SHORT EXERCISE: Count the lines in the listing below that contain the word "accomplish". Reply with the number alone.

Dataset entries:
-=-=-=-=-

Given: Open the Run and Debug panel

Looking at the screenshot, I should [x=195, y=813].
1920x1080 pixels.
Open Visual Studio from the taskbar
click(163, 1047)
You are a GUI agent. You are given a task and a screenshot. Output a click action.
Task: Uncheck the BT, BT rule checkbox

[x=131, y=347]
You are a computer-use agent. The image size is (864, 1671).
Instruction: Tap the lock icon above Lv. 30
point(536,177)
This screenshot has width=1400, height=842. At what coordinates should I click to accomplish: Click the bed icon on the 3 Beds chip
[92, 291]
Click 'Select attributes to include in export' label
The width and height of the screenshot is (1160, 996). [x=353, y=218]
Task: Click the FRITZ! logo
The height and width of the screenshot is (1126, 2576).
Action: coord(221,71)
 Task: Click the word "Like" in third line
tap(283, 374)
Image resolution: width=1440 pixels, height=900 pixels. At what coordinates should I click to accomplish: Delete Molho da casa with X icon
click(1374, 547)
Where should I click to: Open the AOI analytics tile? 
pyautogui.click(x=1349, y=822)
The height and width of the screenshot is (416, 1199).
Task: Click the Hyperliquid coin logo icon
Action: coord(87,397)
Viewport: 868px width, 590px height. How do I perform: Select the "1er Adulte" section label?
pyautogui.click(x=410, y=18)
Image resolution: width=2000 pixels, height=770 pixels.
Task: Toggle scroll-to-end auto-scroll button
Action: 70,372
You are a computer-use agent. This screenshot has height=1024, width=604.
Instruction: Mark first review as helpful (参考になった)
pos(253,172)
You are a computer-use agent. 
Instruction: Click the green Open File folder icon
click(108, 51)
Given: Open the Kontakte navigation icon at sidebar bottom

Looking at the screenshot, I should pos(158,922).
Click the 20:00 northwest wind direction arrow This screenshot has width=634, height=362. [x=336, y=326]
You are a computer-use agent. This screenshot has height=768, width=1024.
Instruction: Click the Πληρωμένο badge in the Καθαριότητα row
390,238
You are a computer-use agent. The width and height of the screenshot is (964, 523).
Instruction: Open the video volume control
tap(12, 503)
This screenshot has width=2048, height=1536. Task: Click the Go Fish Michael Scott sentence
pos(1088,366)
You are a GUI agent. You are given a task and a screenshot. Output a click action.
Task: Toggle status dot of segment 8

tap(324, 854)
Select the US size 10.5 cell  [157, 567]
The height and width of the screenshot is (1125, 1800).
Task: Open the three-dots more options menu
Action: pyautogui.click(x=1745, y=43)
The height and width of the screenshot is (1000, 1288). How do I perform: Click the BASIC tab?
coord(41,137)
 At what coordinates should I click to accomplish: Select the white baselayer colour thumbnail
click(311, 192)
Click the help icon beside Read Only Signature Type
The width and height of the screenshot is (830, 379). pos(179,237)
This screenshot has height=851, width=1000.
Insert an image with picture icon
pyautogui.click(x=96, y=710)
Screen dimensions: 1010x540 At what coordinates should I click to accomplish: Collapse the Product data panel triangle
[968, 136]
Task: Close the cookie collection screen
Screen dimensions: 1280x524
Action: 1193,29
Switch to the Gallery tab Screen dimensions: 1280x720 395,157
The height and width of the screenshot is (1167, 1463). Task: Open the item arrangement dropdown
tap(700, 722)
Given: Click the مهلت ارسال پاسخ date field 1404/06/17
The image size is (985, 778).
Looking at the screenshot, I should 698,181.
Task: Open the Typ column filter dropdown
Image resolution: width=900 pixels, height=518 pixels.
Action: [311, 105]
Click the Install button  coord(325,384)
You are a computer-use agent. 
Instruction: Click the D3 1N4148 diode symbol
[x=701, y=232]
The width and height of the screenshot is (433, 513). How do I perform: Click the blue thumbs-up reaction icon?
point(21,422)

-=-=-=-=-

ANSWER IN FULL: 4